» **TEXT SECTION**
■ ■ ■ ■

As the sheer range of investigations stymied by anonymous corporate ownership suggests, beneficial ownership opacity helps criminals evade detection for all manner of crimes. This opacity also has financial implications that are often perfectly legal. In its 2020 Financial Secrecy Index, the Tax Justice Network ranked the United States as second in the world for financial secrets, enabled by beneficial ownership opacity and ranked behind only the Cayman Islands. This accounts for more than 20 percent of the global market in offshore financial services.
While incorporating companies raises money in fees at the state level, and sometimes quite a lot—in Delaware, among the worst corporate secrecy offenders, incorporation has generated around $1.3 billion annually—the amount that the U.S. as a whole loses in tax avoidance nonetheless towers over the savings. One 2014 analysis of Fortune 500 companies’ use of tax havens found that at least 362 of those companies used nearly 8,000 tax havens to avoid paying an estimated $90 billion in taxes to the U.S. government. The amount of untaxed corporate profits from American businesses is estimated to be more than $2.1 trillion. Every untaxed dollar stashed away in offshore tax havens is a dollar that the U.S. government cannot spend on education, health care, social welfare, national security or any other public good.
These practices also have reputational implications for the United States. The country was once a global anti-corruption leader, dating back to the passage of the Foreign Corrupt Practices Act (FCPA) of 1977, which was the world’s first piece of domestic legislation governing transnational bribery. The FCPA kicked off the global anti-corruption movement, which has grown to include treaties, regional instruments, initiatives within international financial institutions and domestic anti-corruption statutes the world over. More recently, the U.S. played a pivotal role in the founding of the Open Government Partnership—a multilateral accountability and citizen engagement initiative—in 2011.
Unfortunately, when it comes to beneficial ownership, the U.S. has not just ceded this leadership role to the United Kingdom and others with publicly accessible registries; it has proved an enabler of anonymous ownership for companies in the United States and beyond. This is yet another blow to the United States’s reputation and its ability to lead at a time when the world’s views of the U.S. and its leadership are at historic lows.

■ ■ ■ ■

» **DATASET SECTION**
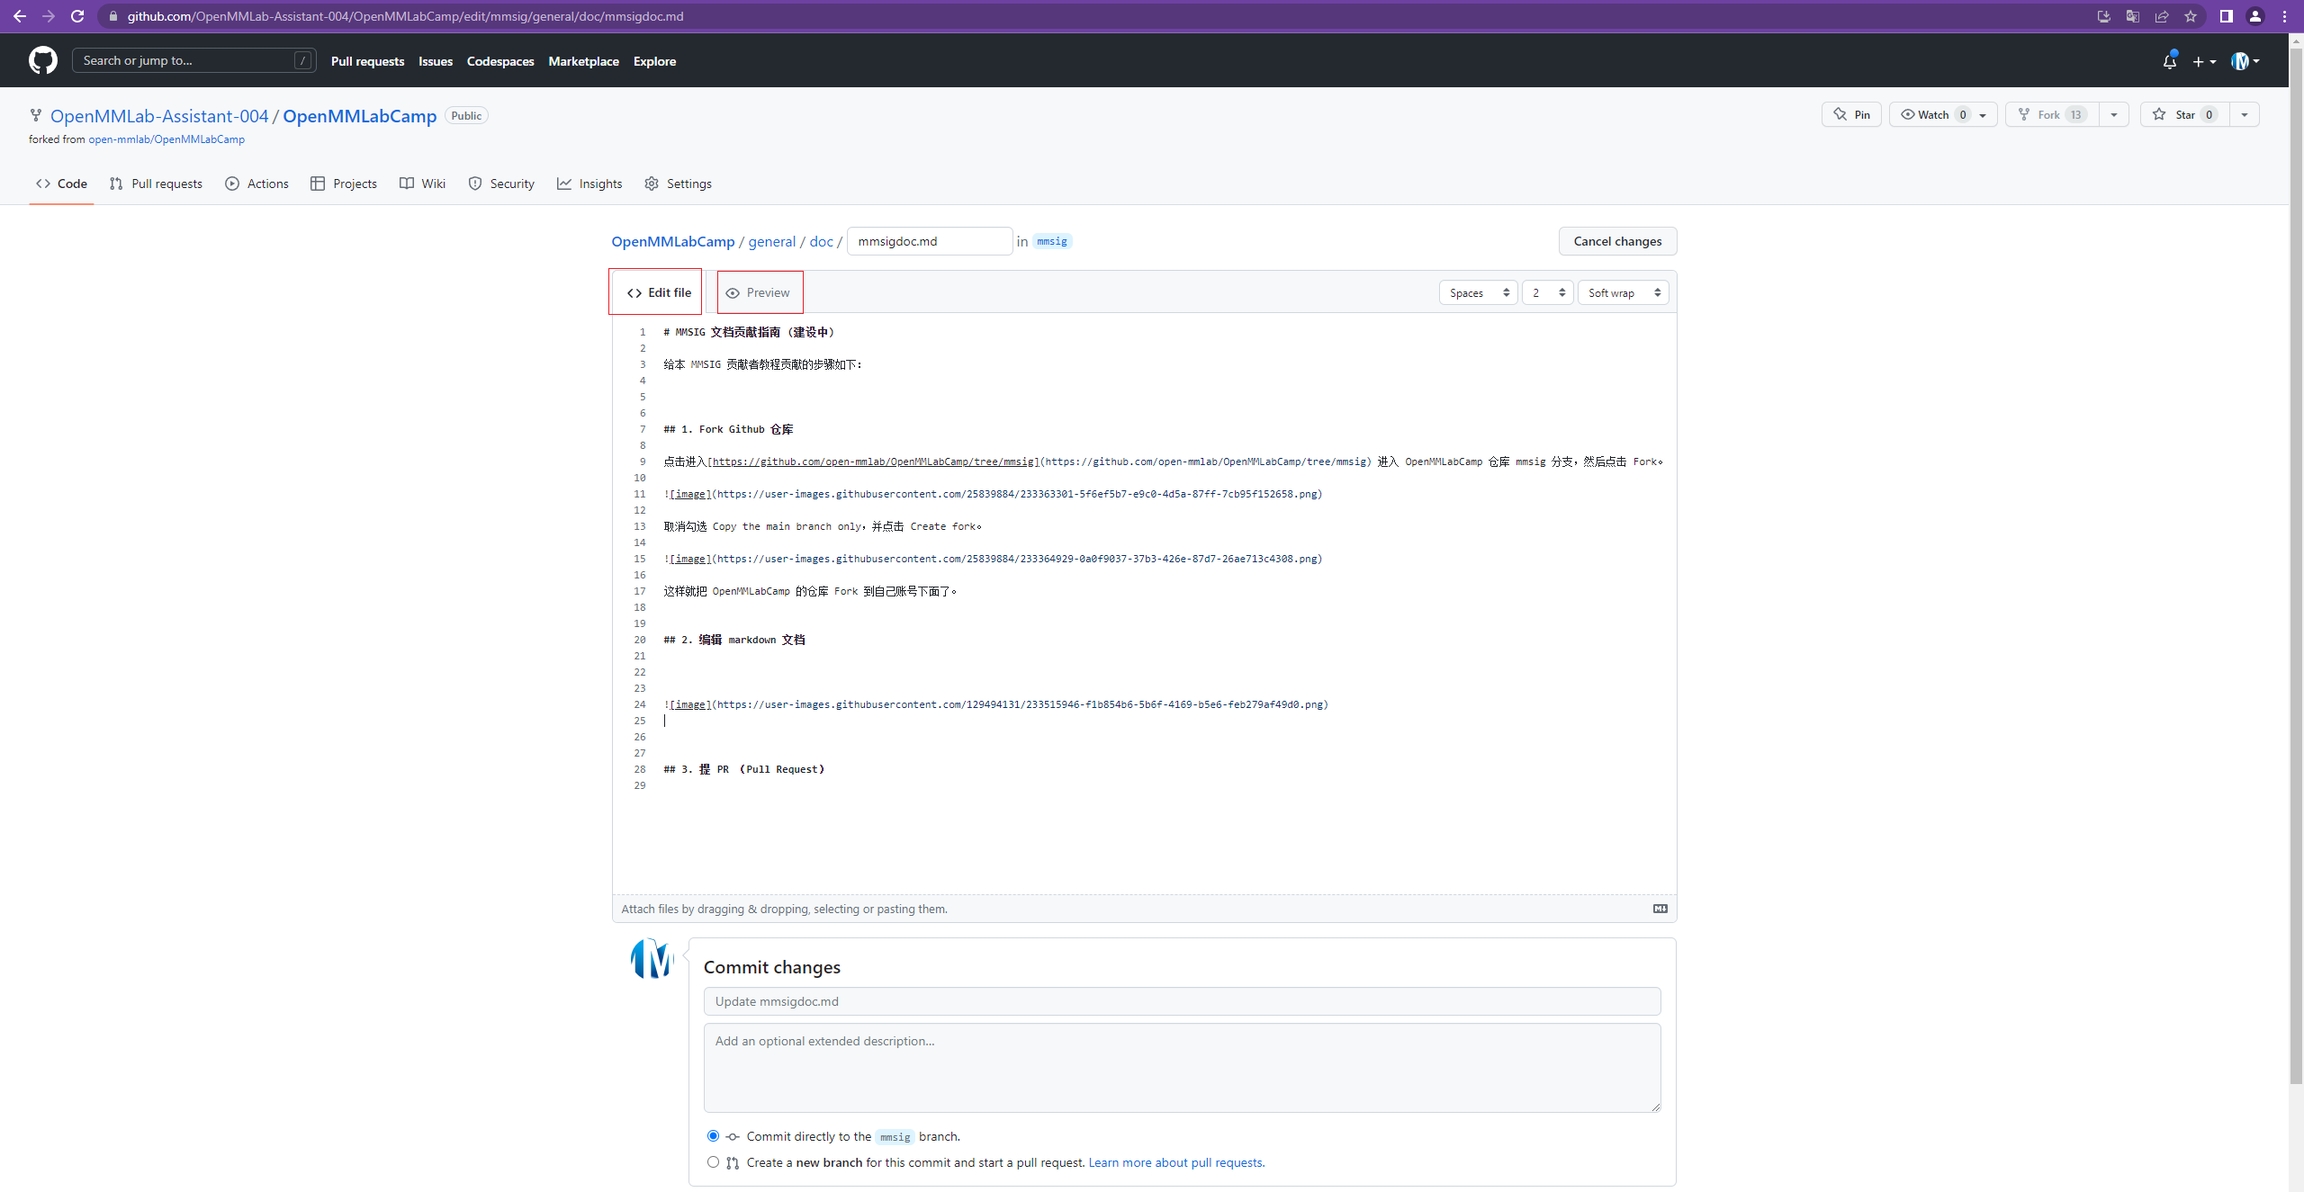Click the GitHub octocat logo
Viewport: 2304px width, 1192px height.
point(43,61)
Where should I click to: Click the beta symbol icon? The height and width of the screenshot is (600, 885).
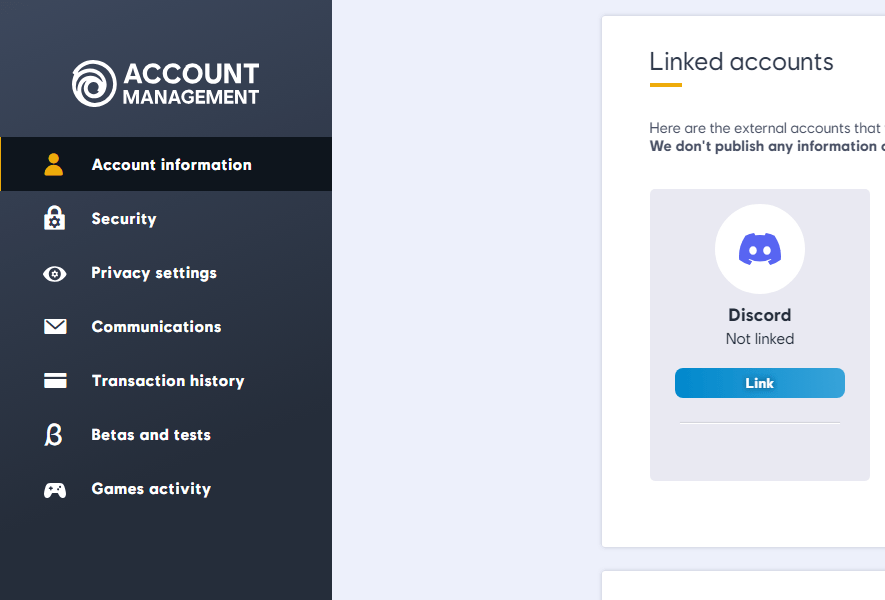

■ ■ ■ ■

» **OBJECTIVES**
(a) Answer these questions from the text on beneficial ownership opacity.
(i) Which jurisdiction ranked ahead of the United States in the 2020 Financial Secrecy Index?
(ii) About how much has incorporation generated annually in Delaware?
(iii) In what year was the Open Government Partnership founded?
(b) Reproduce the part of the text on beneficial ownership opacity that opens with "These practices also" and closes with "engagement initiative—in 2011.".
(c) Decide whether each statement agrees with the text on beneficial ownership opacity. Answer yes or no, and quote the words that settle it.
(i) The FCPA was the world's first domestic law on transnational bribery.
(ii) The 2014 analysis found that every Fortune 500 company used tax havens.
(iii) State incorporation fees exceed what the U.S. loses through tax avoidance.

» **ANSWERS BY TASK**
(a)
(i) The Cayman Islands
(ii) Around $1.3 billion
(iii) 2011

(b)
These practices also have reputational implications for the United States. The country was once a global anti-corruption leader, dating back to the passage of the Foreign Corrupt Practices Act (FCPA) of 1977, which was the world’s first piece of domestic legislation governing transnational bribery. The FCPA kicked off the global anti-corruption movement, which has grown to include treaties, regional instruments, initiatives within international financial institutions and domestic anti-corruption statutes the world over. More recently, the U.S. played a pivotal role in the founding of the Open Government Partnership—a multilateral accountability and citizen engagement initiative—in 2011.

(c)
(i) Yes: "which was the world’s first piece of domestic legislation governing transnational bribery"
(ii) No: "at least 362 of those companies used nearly 8,000 tax havens"
(iii) No: "the amount that the U.S. as a whole loses in tax avoidance nonetheless towers over the savings"